┌──

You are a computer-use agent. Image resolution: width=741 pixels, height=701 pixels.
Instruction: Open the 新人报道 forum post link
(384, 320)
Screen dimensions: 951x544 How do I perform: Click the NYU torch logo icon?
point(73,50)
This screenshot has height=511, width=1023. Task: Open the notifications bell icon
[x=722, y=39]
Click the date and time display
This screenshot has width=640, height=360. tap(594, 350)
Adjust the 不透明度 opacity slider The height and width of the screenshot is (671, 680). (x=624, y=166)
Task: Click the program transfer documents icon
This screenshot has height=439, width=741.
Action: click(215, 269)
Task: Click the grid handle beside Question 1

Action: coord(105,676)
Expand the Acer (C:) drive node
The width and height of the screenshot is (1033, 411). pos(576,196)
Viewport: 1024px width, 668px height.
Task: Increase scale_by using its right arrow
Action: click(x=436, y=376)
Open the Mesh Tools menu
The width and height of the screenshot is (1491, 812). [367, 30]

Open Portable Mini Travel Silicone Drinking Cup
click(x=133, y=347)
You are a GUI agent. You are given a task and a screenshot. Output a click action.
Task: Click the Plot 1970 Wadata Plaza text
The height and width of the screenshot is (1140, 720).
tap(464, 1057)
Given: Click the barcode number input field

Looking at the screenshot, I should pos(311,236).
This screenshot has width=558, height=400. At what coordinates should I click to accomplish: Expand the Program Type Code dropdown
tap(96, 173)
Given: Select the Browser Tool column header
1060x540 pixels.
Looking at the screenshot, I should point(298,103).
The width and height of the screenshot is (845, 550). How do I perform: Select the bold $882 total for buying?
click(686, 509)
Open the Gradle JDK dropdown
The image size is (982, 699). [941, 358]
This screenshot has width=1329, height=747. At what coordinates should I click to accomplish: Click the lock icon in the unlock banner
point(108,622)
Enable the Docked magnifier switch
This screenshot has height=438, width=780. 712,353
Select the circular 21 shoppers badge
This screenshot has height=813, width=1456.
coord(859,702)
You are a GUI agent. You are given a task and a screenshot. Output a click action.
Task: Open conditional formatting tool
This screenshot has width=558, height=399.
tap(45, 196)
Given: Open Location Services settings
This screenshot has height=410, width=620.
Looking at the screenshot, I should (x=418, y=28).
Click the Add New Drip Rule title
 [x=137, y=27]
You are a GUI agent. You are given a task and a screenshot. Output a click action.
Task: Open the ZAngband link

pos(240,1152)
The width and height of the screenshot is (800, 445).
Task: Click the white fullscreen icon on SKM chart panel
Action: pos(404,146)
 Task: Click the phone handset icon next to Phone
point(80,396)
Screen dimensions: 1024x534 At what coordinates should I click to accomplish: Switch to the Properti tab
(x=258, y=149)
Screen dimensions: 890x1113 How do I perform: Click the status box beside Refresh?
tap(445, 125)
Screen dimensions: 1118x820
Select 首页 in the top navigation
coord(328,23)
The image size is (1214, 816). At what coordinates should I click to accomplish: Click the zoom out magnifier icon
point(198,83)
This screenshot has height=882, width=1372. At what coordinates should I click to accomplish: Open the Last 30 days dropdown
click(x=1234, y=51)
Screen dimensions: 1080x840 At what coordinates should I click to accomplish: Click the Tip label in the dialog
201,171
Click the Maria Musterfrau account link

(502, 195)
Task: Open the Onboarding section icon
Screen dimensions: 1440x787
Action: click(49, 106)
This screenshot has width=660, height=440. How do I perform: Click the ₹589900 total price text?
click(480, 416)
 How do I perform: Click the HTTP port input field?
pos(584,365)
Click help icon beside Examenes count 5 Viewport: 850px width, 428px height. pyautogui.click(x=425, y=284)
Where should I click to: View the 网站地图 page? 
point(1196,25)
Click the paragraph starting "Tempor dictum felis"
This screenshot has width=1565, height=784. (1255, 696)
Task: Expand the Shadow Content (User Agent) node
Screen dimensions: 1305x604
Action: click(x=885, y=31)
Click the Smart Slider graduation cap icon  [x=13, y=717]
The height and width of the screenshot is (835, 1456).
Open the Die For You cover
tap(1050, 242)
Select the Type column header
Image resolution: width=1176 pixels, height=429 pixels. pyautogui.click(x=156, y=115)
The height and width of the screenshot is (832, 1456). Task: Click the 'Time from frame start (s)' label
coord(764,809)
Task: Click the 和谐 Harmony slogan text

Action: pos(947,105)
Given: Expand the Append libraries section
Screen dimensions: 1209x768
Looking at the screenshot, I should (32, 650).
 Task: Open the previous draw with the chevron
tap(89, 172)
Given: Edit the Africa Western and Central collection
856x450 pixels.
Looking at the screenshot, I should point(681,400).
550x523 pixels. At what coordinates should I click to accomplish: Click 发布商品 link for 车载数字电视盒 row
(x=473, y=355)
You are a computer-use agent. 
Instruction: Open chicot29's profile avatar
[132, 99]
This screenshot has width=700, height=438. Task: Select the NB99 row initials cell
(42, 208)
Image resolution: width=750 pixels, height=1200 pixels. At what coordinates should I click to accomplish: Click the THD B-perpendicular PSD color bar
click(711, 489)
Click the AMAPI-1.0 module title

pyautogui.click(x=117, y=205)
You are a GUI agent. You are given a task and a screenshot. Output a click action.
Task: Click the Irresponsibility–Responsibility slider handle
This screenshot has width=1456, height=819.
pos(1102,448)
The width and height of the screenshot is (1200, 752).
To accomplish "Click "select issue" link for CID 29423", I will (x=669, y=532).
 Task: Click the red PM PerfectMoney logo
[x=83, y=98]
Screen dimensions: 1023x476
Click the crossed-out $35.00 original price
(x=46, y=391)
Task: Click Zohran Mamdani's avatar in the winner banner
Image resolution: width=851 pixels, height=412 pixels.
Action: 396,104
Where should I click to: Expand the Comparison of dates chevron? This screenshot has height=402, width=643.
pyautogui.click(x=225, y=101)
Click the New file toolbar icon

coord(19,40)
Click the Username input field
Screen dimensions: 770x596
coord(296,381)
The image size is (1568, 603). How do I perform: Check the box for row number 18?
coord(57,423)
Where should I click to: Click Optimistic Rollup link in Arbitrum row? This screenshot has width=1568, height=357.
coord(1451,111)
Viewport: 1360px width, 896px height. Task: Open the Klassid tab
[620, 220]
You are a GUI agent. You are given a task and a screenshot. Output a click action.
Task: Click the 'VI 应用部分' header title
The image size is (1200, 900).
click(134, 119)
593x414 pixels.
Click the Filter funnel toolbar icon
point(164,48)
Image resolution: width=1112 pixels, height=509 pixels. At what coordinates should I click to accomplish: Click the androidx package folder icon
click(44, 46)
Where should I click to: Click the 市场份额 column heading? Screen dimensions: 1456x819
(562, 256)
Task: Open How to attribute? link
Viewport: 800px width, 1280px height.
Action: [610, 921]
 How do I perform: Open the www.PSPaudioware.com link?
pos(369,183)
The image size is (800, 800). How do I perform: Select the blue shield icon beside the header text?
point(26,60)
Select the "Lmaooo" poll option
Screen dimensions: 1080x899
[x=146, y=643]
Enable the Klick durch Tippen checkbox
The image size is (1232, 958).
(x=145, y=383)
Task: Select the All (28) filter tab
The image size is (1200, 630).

└──

Problem description
The response should be every record above restated exactly.

Result of the exercise
You are a computer-use agent. Image resolution: width=741 pixels, height=701 pixels.
Instruction: Open the 新人报道 forum post link
(384, 320)
Screen dimensions: 951x544 How do I perform: Click the NYU torch logo icon?
point(73,50)
This screenshot has height=511, width=1023. Task: Open the notifications bell icon
[x=722, y=39]
Click the date and time display
This screenshot has width=640, height=360. tap(594, 350)
Adjust the 不透明度 opacity slider The height and width of the screenshot is (671, 680). (x=624, y=166)
Task: Click the program transfer documents icon
This screenshot has height=439, width=741.
Action: click(215, 269)
Task: Click the grid handle beside Question 1

Action: coord(105,676)
Expand the Acer (C:) drive node
The width and height of the screenshot is (1033, 411). pos(576,196)
Viewport: 1024px width, 668px height.
Task: Increase scale_by using its right arrow
Action: click(x=436, y=376)
Open the Mesh Tools menu
The width and height of the screenshot is (1491, 812). [367, 30]

Open Portable Mini Travel Silicone Drinking Cup
click(x=133, y=347)
You are a GUI agent. You are given a task and a screenshot. Output a click action.
Task: Click the Plot 1970 Wadata Plaza text
The height and width of the screenshot is (1140, 720).
tap(464, 1057)
Given: Click the barcode number input field

Looking at the screenshot, I should pos(311,236).
This screenshot has width=558, height=400. At what coordinates should I click to accomplish: Expand the Program Type Code dropdown
tap(96, 173)
Given: Select the Browser Tool column header
1060x540 pixels.
Looking at the screenshot, I should point(298,103).
The width and height of the screenshot is (845, 550). How do I perform: Select the bold $882 total for buying?
click(686, 509)
Open the Gradle JDK dropdown
The image size is (982, 699). [941, 358]
This screenshot has width=1329, height=747. At what coordinates should I click to accomplish: Click the lock icon in the unlock banner
point(108,622)
Enable the Docked magnifier switch
This screenshot has height=438, width=780. 712,353
Select the circular 21 shoppers badge
This screenshot has height=813, width=1456.
coord(859,702)
You are a GUI agent. You are given a task and a screenshot. Output a click action.
Task: Open conditional formatting tool
This screenshot has width=558, height=399.
tap(45, 196)
Given: Open Location Services settings
This screenshot has height=410, width=620.
Looking at the screenshot, I should (x=418, y=28).
Click the Add New Drip Rule title
 [x=137, y=27]
You are a GUI agent. You are given a task and a screenshot. Output a click action.
Task: Open the ZAngband link

pos(240,1152)
The width and height of the screenshot is (800, 445).
Task: Click the white fullscreen icon on SKM chart panel
Action: pos(404,146)
 Task: Click the phone handset icon next to Phone
point(80,396)
Screen dimensions: 1024x534 At what coordinates should I click to accomplish: Switch to the Properti tab
(x=258, y=149)
Screen dimensions: 890x1113 How do I perform: Click the status box beside Refresh?
tap(445, 125)
Screen dimensions: 1118x820
Select 首页 in the top navigation
coord(328,23)
The image size is (1214, 816). At what coordinates should I click to accomplish: Click the zoom out magnifier icon
point(198,83)
This screenshot has height=882, width=1372. At what coordinates should I click to accomplish: Open the Last 30 days dropdown
click(x=1234, y=51)
Screen dimensions: 1080x840 At what coordinates should I click to accomplish: Click the Tip label in the dialog
201,171
Click the Maria Musterfrau account link

(502, 195)
Task: Open the Onboarding section icon
Screen dimensions: 1440x787
Action: click(49, 106)
This screenshot has width=660, height=440. How do I perform: Click the ₹589900 total price text?
click(480, 416)
 How do I perform: Click the HTTP port input field?
pos(584,365)
Click help icon beside Examenes count 5 Viewport: 850px width, 428px height. pyautogui.click(x=425, y=284)
Where should I click to: View the 网站地图 page? 
point(1196,25)
Click the paragraph starting "Tempor dictum felis"
This screenshot has width=1565, height=784. (1255, 696)
Task: Expand the Shadow Content (User Agent) node
Screen dimensions: 1305x604
Action: click(x=885, y=31)
Click the Smart Slider graduation cap icon  [x=13, y=717]
The height and width of the screenshot is (835, 1456).
Open the Die For You cover
tap(1050, 242)
Select the Type column header
Image resolution: width=1176 pixels, height=429 pixels. pyautogui.click(x=156, y=115)
The height and width of the screenshot is (832, 1456). Task: Click the 'Time from frame start (s)' label
coord(764,809)
Task: Click the 和谐 Harmony slogan text

Action: pos(947,105)
Given: Expand the Append libraries section
Screen dimensions: 1209x768
Looking at the screenshot, I should (32, 650).
 Task: Open the previous draw with the chevron
tap(89, 172)
Given: Edit the Africa Western and Central collection
856x450 pixels.
Looking at the screenshot, I should point(681,400).
550x523 pixels. At what coordinates should I click to accomplish: Click 发布商品 link for 车载数字电视盒 row
(x=473, y=355)
You are a computer-use agent. 
Instruction: Open chicot29's profile avatar
[132, 99]
This screenshot has width=700, height=438. Task: Select the NB99 row initials cell
(42, 208)
Image resolution: width=750 pixels, height=1200 pixels. At what coordinates should I click to accomplish: Click the THD B-perpendicular PSD color bar
click(711, 489)
Click the AMAPI-1.0 module title

pyautogui.click(x=117, y=205)
You are a GUI agent. You are given a task and a screenshot. Output a click action.
Task: Click the Irresponsibility–Responsibility slider handle
This screenshot has width=1456, height=819.
pos(1102,448)
The width and height of the screenshot is (1200, 752).
To accomplish "Click "select issue" link for CID 29423", I will (x=669, y=532).
 Task: Click the red PM PerfectMoney logo
[x=83, y=98]
Screen dimensions: 1023x476
Click the crossed-out $35.00 original price
(x=46, y=391)
Task: Click Zohran Mamdani's avatar in the winner banner
Image resolution: width=851 pixels, height=412 pixels.
Action: 396,104
Where should I click to: Expand the Comparison of dates chevron? This screenshot has height=402, width=643.
pyautogui.click(x=225, y=101)
Click the New file toolbar icon

coord(19,40)
Click the Username input field
Screen dimensions: 770x596
coord(296,381)
The image size is (1568, 603). How do I perform: Check the box for row number 18?
coord(57,423)
Where should I click to: Click Optimistic Rollup link in Arbitrum row? This screenshot has width=1568, height=357.
coord(1451,111)
Viewport: 1360px width, 896px height. Task: Open the Klassid tab
[620, 220]
You are a GUI agent. You are given a task and a screenshot. Output a click action.
Task: Click the 'VI 应用部分' header title
The image size is (1200, 900).
click(134, 119)
593x414 pixels.
Click the Filter funnel toolbar icon
point(164,48)
Image resolution: width=1112 pixels, height=509 pixels. At what coordinates should I click to accomplish: Click the androidx package folder icon
click(44, 46)
Where should I click to: Click the 市场份额 column heading? Screen dimensions: 1456x819
(562, 256)
Task: Open How to attribute? link
Viewport: 800px width, 1280px height.
Action: [610, 921]
 How do I perform: Open the www.PSPaudioware.com link?
pos(369,183)
The image size is (800, 800). How do I perform: Select the blue shield icon beside the header text?
point(26,60)
Select the "Lmaooo" poll option
Screen dimensions: 1080x899
[x=146, y=643]
Enable the Klick durch Tippen checkbox
The image size is (1232, 958).
(x=145, y=383)
Task: Select the All (28) filter tab
The image size is (1200, 630).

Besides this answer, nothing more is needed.